Some friends felt that going to the police and the courts was the best way for justice, for me to be legally protected. But was this seemingly long, drawn-out process really what I wanted, as a sexual assault survivor? For me, not at all.
From the incident to the meeting, the process took seven months. It affected my work, my relationships with my family and friends, and my health. On the day I received the draft letter about to be sent to him, a Wednesday, I drank so much at a work event I couldn’t get out of bed the next morning. Still drunk, I called my manager, crying, saying I wouldn’t be in — I was hungover for the following three days. That was my rock bottom. I decided then that I would stop wallowing in self-pity and drinking so much, and do more for my case. I re-worked the letter, it was sent, and he agreed to take part.
The whole Restorative Justice process is voluntary. Both of us could have decided to leave the process at any point, or he could have said he didn’t want to be involved from the beginning. The letter inviting him to the meeting signalled that an offender support person would be in touch with him in the next week. Some time later I was told that he had immediately contacted his support person on receiving the letter, expressing he wished to be involved.

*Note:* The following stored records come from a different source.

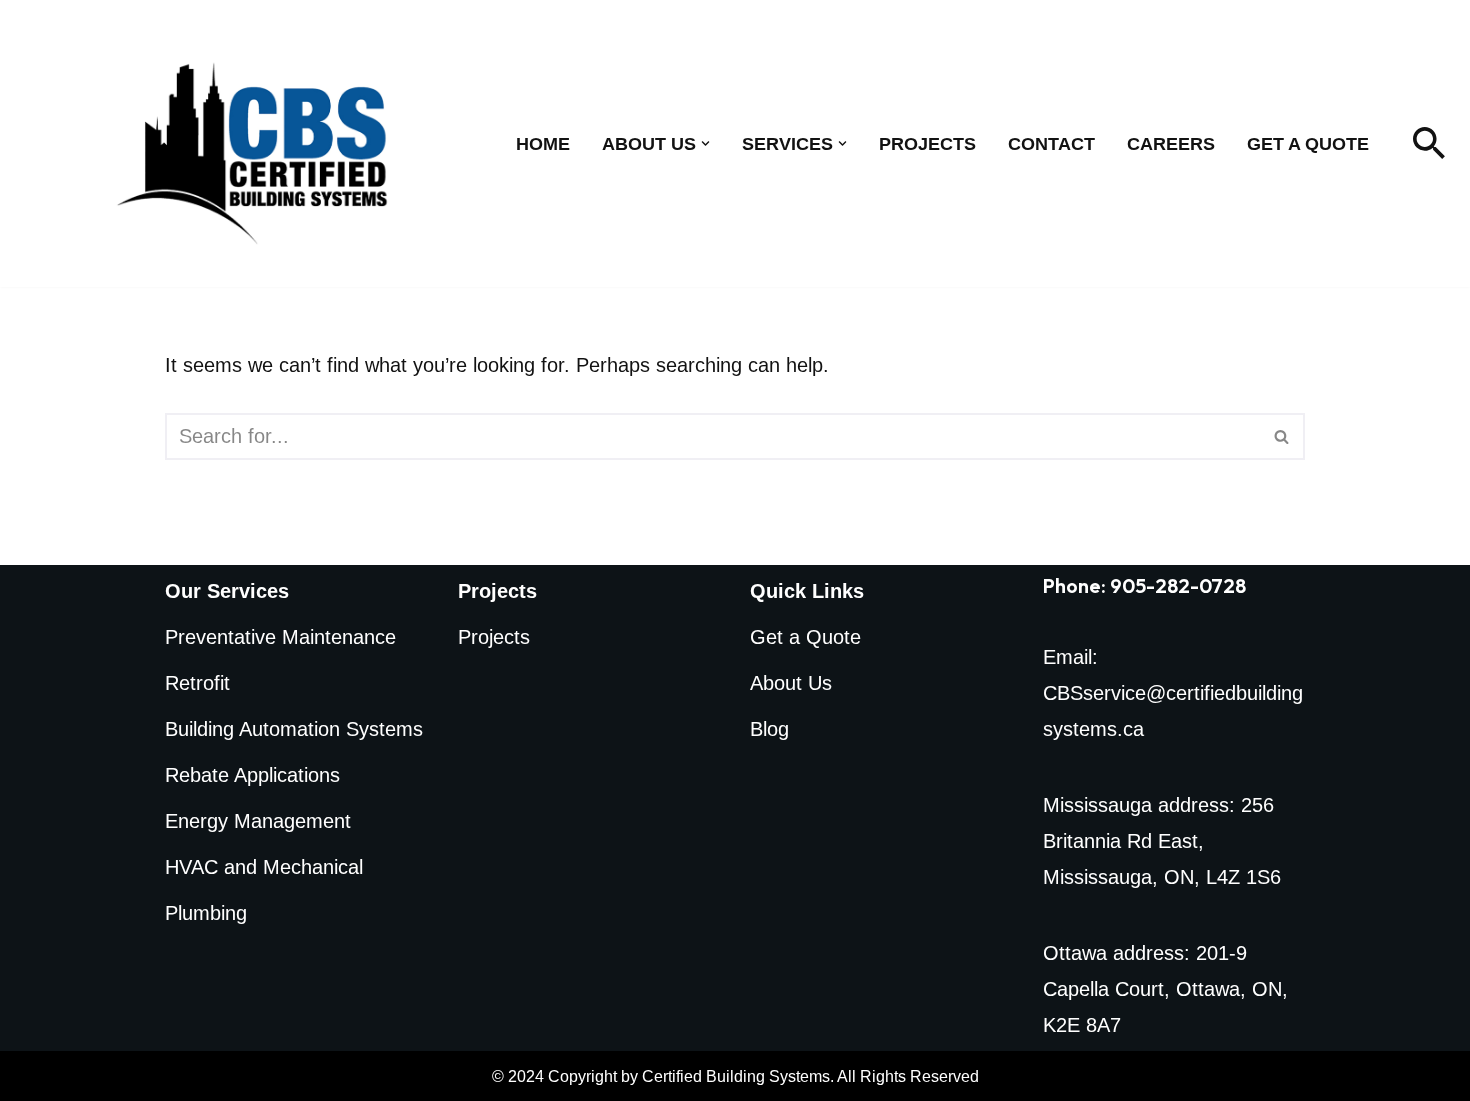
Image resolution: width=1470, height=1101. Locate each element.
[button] (705, 143)
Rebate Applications (252, 775)
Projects (927, 144)
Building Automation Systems (294, 729)
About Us (791, 683)
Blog (769, 729)
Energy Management (258, 821)
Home (543, 144)
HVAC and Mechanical (264, 867)
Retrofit (197, 683)
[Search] (1429, 143)
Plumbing (206, 913)
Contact (1051, 144)
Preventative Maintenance (280, 637)
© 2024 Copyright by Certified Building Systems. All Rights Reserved (735, 1076)
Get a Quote (1308, 144)
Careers (1171, 144)
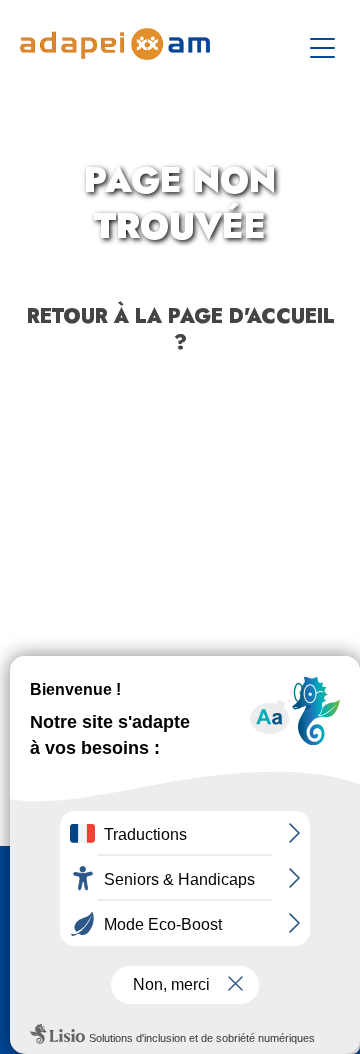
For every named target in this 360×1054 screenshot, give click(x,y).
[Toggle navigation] (325, 44)
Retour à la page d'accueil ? (180, 329)
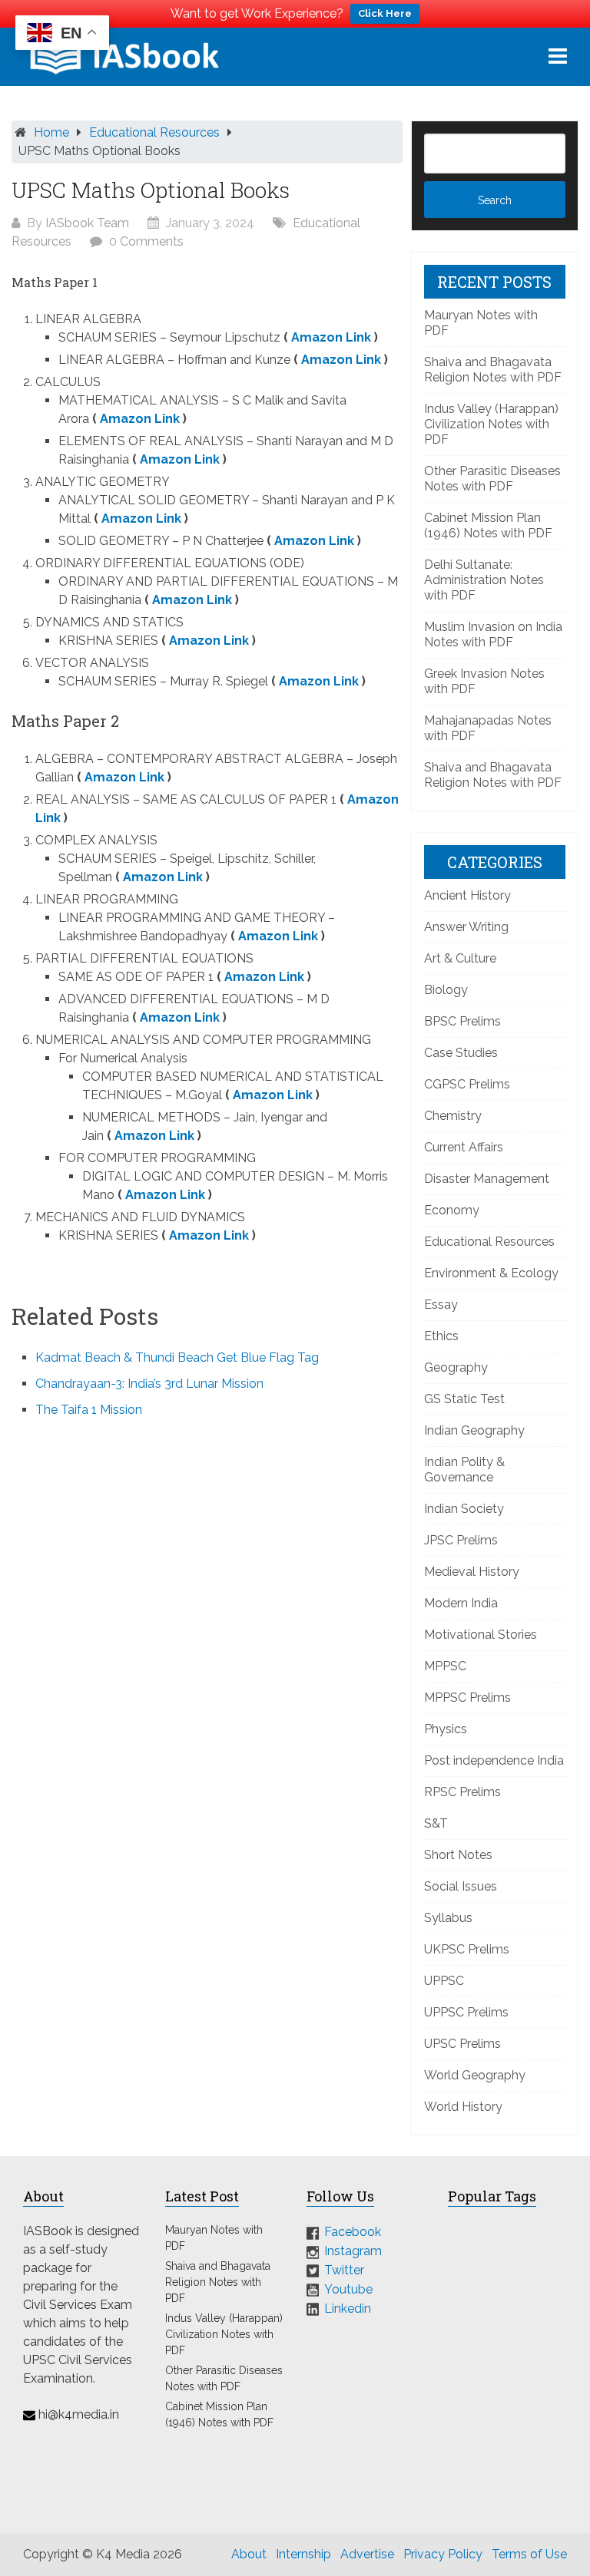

To put it bluntly, he knew he’d fucked up.
This isn’t always a realistic picture—holding the offender to account and having them willing to participate can be a hard, if not impossible, task. Not every offender will be as open to participate in this process as mine, and I will be forever grateful for his willingness.
The meeting itself was empowering. We held it in a building I was unlikely to ever step foot in again, with HELP and Project Restore organising everything. When I walked into the room, he was already there — and he sat there, trying to string two words together. His support person sat alongside, encouraging him to speak. I stepped out of the room to allow him time to regain his composure. Watching him sit there, terrified and speechless, made me feel vindicated. This entire weight had been lifted for me, and I powered through the rest of the meeting.
I read through a list of ways his actions had affected me, and he answered questions I had, including why he had done it. I stopped him as he tried to say it was because “we had a history”. Everyone in the room looked shocked when I told him to stop, and I was asked why I had done that by the mediator — “because I don’t accept that as a valid reason”. We settled on the outcomes of the meeting, certain terms he has to follow for as long as — well, actually I don’t know how long. It’s protection for both of us. He’d taken away our friendship and trust, but I gained my sense of self back by confronting him.
It has now been over two years since that meeting took place. Since then I’ve seen him once or twice. The terms of our agreement are simple — he has to avoid me at all costs. Should he see me in the street, he must cross the road and he should avoid interacting with any of my family. He has to tell me, through a friend, if he’s going out of town for a long period of time, if he changes jobs, or moves cities. The latter of those has now happened, and for the first time in almost three years, I feel completely relaxed in my own city.
But all of this doesn’t mean I don’t miss our friendship. Our history was very complicated, and I miss having him as someone in my life. A certain time on a digital clock will always have me think of him, which leads to thinking about it. I sometimes think about reaching out, telling him I’ve forgiven him, and that I’d like us to be friends again. I don’t know if either of those things are actually true, probably just wishful thinking. And while this isn’t something I want over his head forever, it can’t be changed or forgotten — it’s just always going to be there.